Objective: Render the records below as a Markdown table with the columns "Row" and "Line": number each row and place each line in its own row, omitting blank lines.

## begin

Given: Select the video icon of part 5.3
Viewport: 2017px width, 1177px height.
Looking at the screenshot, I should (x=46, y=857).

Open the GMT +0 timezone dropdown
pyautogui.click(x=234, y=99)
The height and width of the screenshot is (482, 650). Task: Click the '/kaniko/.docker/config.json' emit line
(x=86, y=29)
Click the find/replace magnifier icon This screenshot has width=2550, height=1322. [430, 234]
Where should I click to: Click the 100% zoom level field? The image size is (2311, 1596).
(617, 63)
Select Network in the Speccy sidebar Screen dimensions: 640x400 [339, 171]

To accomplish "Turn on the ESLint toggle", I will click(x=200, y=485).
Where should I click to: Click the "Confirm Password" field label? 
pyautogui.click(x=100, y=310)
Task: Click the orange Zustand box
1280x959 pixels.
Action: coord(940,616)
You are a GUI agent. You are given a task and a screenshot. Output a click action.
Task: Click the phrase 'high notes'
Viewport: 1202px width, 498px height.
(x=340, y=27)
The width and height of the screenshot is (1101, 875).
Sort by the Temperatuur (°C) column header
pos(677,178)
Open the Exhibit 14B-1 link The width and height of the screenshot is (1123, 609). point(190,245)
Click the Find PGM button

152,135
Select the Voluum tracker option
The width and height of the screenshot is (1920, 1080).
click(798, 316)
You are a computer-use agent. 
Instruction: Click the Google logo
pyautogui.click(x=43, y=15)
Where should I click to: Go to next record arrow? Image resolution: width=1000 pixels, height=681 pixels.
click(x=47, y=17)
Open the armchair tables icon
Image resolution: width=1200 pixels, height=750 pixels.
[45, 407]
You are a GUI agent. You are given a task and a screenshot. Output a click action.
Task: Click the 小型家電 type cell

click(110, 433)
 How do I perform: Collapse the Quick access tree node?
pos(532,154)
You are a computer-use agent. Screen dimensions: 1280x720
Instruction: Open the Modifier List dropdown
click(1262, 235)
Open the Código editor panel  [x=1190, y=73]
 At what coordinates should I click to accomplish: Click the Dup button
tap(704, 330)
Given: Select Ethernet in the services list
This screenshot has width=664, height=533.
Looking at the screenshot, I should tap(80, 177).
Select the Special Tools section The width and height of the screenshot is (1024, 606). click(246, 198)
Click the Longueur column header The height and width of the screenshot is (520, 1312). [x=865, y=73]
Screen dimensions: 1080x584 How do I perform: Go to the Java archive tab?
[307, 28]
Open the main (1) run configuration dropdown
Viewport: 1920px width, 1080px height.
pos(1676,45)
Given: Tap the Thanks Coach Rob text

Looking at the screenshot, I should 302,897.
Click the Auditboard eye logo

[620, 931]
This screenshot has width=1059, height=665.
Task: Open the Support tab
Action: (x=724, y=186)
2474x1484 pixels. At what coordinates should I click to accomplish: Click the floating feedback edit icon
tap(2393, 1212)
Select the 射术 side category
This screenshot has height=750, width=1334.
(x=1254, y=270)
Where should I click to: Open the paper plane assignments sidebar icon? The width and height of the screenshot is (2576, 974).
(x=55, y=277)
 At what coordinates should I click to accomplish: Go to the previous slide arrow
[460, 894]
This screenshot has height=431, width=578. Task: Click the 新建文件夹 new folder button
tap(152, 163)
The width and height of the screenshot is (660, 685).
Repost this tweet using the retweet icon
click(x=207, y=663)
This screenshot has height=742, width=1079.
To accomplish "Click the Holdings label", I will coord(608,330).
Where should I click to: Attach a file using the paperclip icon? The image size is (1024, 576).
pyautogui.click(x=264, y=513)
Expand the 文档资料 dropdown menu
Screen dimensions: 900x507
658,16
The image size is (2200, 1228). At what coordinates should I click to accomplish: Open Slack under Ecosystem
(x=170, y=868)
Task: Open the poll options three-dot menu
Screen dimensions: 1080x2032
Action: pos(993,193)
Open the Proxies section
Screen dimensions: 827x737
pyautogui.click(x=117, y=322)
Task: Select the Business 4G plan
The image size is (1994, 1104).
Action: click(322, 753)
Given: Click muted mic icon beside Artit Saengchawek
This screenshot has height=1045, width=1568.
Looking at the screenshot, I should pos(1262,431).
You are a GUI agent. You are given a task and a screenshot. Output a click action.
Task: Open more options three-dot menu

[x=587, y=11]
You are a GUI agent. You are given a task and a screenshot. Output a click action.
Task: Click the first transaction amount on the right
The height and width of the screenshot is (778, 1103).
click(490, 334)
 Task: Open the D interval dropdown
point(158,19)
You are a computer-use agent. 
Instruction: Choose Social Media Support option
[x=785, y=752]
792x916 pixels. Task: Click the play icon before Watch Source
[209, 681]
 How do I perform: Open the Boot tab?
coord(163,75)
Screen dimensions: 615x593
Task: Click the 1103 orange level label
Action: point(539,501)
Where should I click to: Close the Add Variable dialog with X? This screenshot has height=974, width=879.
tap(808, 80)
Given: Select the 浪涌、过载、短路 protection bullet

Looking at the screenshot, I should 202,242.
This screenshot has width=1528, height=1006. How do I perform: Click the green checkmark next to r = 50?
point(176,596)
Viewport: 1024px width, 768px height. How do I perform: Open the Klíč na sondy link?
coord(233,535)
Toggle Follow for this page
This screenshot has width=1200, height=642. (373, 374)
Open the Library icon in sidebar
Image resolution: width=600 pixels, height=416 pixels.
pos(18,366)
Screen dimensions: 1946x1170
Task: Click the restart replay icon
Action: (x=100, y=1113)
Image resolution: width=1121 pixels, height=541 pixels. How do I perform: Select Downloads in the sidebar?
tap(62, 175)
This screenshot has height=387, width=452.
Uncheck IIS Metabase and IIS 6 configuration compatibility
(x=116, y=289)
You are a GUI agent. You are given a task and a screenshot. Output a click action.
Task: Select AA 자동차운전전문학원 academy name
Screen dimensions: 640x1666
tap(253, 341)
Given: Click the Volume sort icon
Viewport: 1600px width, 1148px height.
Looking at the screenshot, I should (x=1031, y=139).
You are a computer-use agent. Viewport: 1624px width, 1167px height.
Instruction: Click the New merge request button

## end

Written solution:
| Row | Line |
|---|---|
| 1 | Given: Select the video icon of part 5.3 |
| 2 | Viewport: 2017px width, 1177px height. |
| 3 | Looking at the screenshot, I should (x=46, y=857). |
| 4 | Open the GMT +0 timezone dropdown |
| 5 | pyautogui.click(x=234, y=99) |
| 6 | The height and width of the screenshot is (482, 650). Task: Click the '/kaniko/.docker/config.json' emit line |
| 7 | (x=86, y=29) |
| 8 | Click the find/replace magnifier icon This screenshot has width=2550, height=1322. [430, 234] |
| 9 | Where should I click to: Click the 100% zoom level field? The image size is (2311, 1596). |
| 10 | (617, 63) |
| 11 | Select Network in the Speccy sidebar Screen dimensions: 640x400 [339, 171] |
| 12 | To accomplish "Turn on the ESLint toggle", I will click(x=200, y=485). |
| 13 | Where should I click to: Click the "Confirm Password" field label?  |
| 14 | pyautogui.click(x=100, y=310) |
| 15 | Task: Click the orange Zustand box |
| 16 | 1280x959 pixels. |
| 17 | Action: coord(940,616) |
| 18 | You are a GUI agent. You are given a task and a screenshot. Output a click action. |
| 19 | Task: Click the phrase 'high notes' |
| 20 | Viewport: 1202px width, 498px height. |
| 21 | (x=340, y=27) |
| 22 | The width and height of the screenshot is (1101, 875). |
| 23 | Sort by the Temperatuur (°C) column header |
| 24 | pos(677,178) |
| 25 | Open the Exhibit 14B-1 link The width and height of the screenshot is (1123, 609). point(190,245) |
| 26 | Click the Find PGM button |
| 27 | 152,135 |
| 28 | Select the Voluum tracker option |
| 29 | The width and height of the screenshot is (1920, 1080). |
| 30 | click(798, 316) |
| 31 | You are a computer-use agent.  |
| 32 | Instruction: Click the Google logo |
| 33 | pyautogui.click(x=43, y=15) |
| 34 | Where should I click to: Go to next record arrow? Image resolution: width=1000 pixels, height=681 pixels. |
| 35 | click(x=47, y=17) |
| 36 | Open the armchair tables icon |
| 37 | Image resolution: width=1200 pixels, height=750 pixels. |
| 38 | [45, 407] |
| 39 | You are a GUI agent. You are given a task and a screenshot. Output a click action. |
| 40 | Task: Click the 小型家電 type cell |
| 41 | click(110, 433) |
| 42 |  How do I perform: Collapse the Quick access tree node? |
| 43 | pos(532,154) |
| 44 | You are a computer-use agent. Screen dimensions: 1280x720 |
| 45 | Instruction: Open the Modifier List dropdown |
| 46 | click(1262, 235) |
| 47 | Open the Código editor panel  [x=1190, y=73] |
| 48 |  At what coordinates should I click to accomplish: Click the Dup button |
| 49 | tap(704, 330) |
| 50 | Given: Select Ethernet in the services list |
| 51 | This screenshot has width=664, height=533. |
| 52 | Looking at the screenshot, I should tap(80, 177). |
| 53 | Select the Special Tools section The width and height of the screenshot is (1024, 606). click(246, 198) |
| 54 | Click the Longueur column header The height and width of the screenshot is (520, 1312). [x=865, y=73] |
| 55 | Screen dimensions: 1080x584 How do I perform: Go to the Java archive tab? |
| 56 | [307, 28] |
| 57 | Open the main (1) run configuration dropdown |
| 58 | Viewport: 1920px width, 1080px height. |
| 59 | pos(1676,45) |
| 60 | Given: Tap the Thanks Coach Rob text |
| 61 | Looking at the screenshot, I should 302,897. |
| 62 | Click the Auditboard eye logo |
| 63 | [620, 931] |
| 64 | This screenshot has width=1059, height=665. |
| 65 | Task: Open the Support tab |
| 66 | Action: (x=724, y=186) |
| 67 | 2474x1484 pixels. At what coordinates should I click to accomplish: Click the floating feedback edit icon |
| 68 | tap(2393, 1212) |
| 69 | Select the 射术 side category |
| 70 | This screenshot has height=750, width=1334. |
| 71 | (x=1254, y=270) |
| 72 | Where should I click to: Open the paper plane assignments sidebar icon? The width and height of the screenshot is (2576, 974). |
| 73 | (x=55, y=277) |
| 74 |  At what coordinates should I click to accomplish: Go to the previous slide arrow |
| 75 | [460, 894] |
| 76 | This screenshot has height=431, width=578. Task: Click the 新建文件夹 new folder button |
| 77 | tap(152, 163) |
| 78 | The width and height of the screenshot is (660, 685). |
| 79 | Repost this tweet using the retweet icon |
| 80 | click(x=207, y=663) |
| 81 | This screenshot has height=742, width=1079. |
| 82 | To accomplish "Click the Holdings label", I will coord(608,330). |
| 83 | Where should I click to: Attach a file using the paperclip icon? The image size is (1024, 576). |
| 84 | pyautogui.click(x=264, y=513) |
| 85 | Expand the 文档资料 dropdown menu |
| 86 | Screen dimensions: 900x507 |
| 87 | 658,16 |
| 88 | The image size is (2200, 1228). At what coordinates should I click to accomplish: Open Slack under Ecosystem |
| 89 | (x=170, y=868) |
| 90 | Task: Open the poll options three-dot menu |
| 91 | Screen dimensions: 1080x2032 |
| 92 | Action: pos(993,193) |
| 93 | Open the Proxies section |
| 94 | Screen dimensions: 827x737 |
| 95 | pyautogui.click(x=117, y=322) |
| 96 | Task: Select the Business 4G plan |
| 97 | The image size is (1994, 1104). |
| 98 | Action: click(322, 753) |
| 99 | Given: Click muted mic icon beside Artit Saengchawek |
| 100 | This screenshot has height=1045, width=1568. |
| 101 | Looking at the screenshot, I should pos(1262,431). |
| 102 | You are a GUI agent. You are given a task and a screenshot. Output a click action. |
| 103 | Task: Open more options three-dot menu |
| 104 | [x=587, y=11] |
| 105 | You are a GUI agent. You are given a task and a screenshot. Output a click action. |
| 106 | Task: Click the first transaction amount on the right |
| 107 | The height and width of the screenshot is (778, 1103). |
| 108 | click(490, 334) |
| 109 |  Task: Open the D interval dropdown |
| 110 | point(158,19) |
| 111 | You are a computer-use agent.  |
| 112 | Instruction: Choose Social Media Support option |
| 113 | [x=785, y=752] |
| 114 | 792x916 pixels. Task: Click the play icon before Watch Source |
| 115 | [209, 681] |
| 116 |  How do I perform: Open the Boot tab? |
| 117 | coord(163,75) |
| 118 | Screen dimensions: 615x593 |
| 119 | Task: Click the 1103 orange level label |
| 120 | Action: point(539,501) |
| 121 | Where should I click to: Close the Add Variable dialog with X? This screenshot has height=974, width=879. |
| 122 | tap(808, 80) |
| 123 | Given: Select the 浪涌、过载、短路 protection bullet |
| 124 | Looking at the screenshot, I should 202,242. |
| 125 | This screenshot has width=1528, height=1006. How do I perform: Click the green checkmark next to r = 50? |
| 126 | point(176,596) |
| 127 | Viewport: 1024px width, 768px height. How do I perform: Open the Klíč na sondy link? |
| 128 | coord(233,535) |
| 129 | Toggle Follow for this page |
| 130 | This screenshot has width=1200, height=642. (373, 374) |
| 131 | Open the Library icon in sidebar |
| 132 | Image resolution: width=600 pixels, height=416 pixels. |
| 133 | pos(18,366) |
| 134 | Screen dimensions: 1946x1170 |
| 135 | Task: Click the restart replay icon |
| 136 | Action: (x=100, y=1113) |
| 137 | Image resolution: width=1121 pixels, height=541 pixels. How do I perform: Select Downloads in the sidebar? |
| 138 | tap(62, 175) |
| 139 | This screenshot has height=387, width=452. |
| 140 | Uncheck IIS Metabase and IIS 6 configuration compatibility |
| 141 | (x=116, y=289) |
| 142 | You are a GUI agent. You are given a task and a screenshot. Output a click action. |
| 143 | Task: Select AA 자동차운전전문학원 academy name |
| 144 | Screen dimensions: 640x1666 |
| 145 | tap(253, 341) |
| 146 | Given: Click the Volume sort icon |
| 147 | Viewport: 1600px width, 1148px height. |
| 148 | Looking at the screenshot, I should (x=1031, y=139). |
| 149 | You are a computer-use agent. Viewport: 1624px width, 1167px height. |
| 150 | Instruction: Click the New merge request button |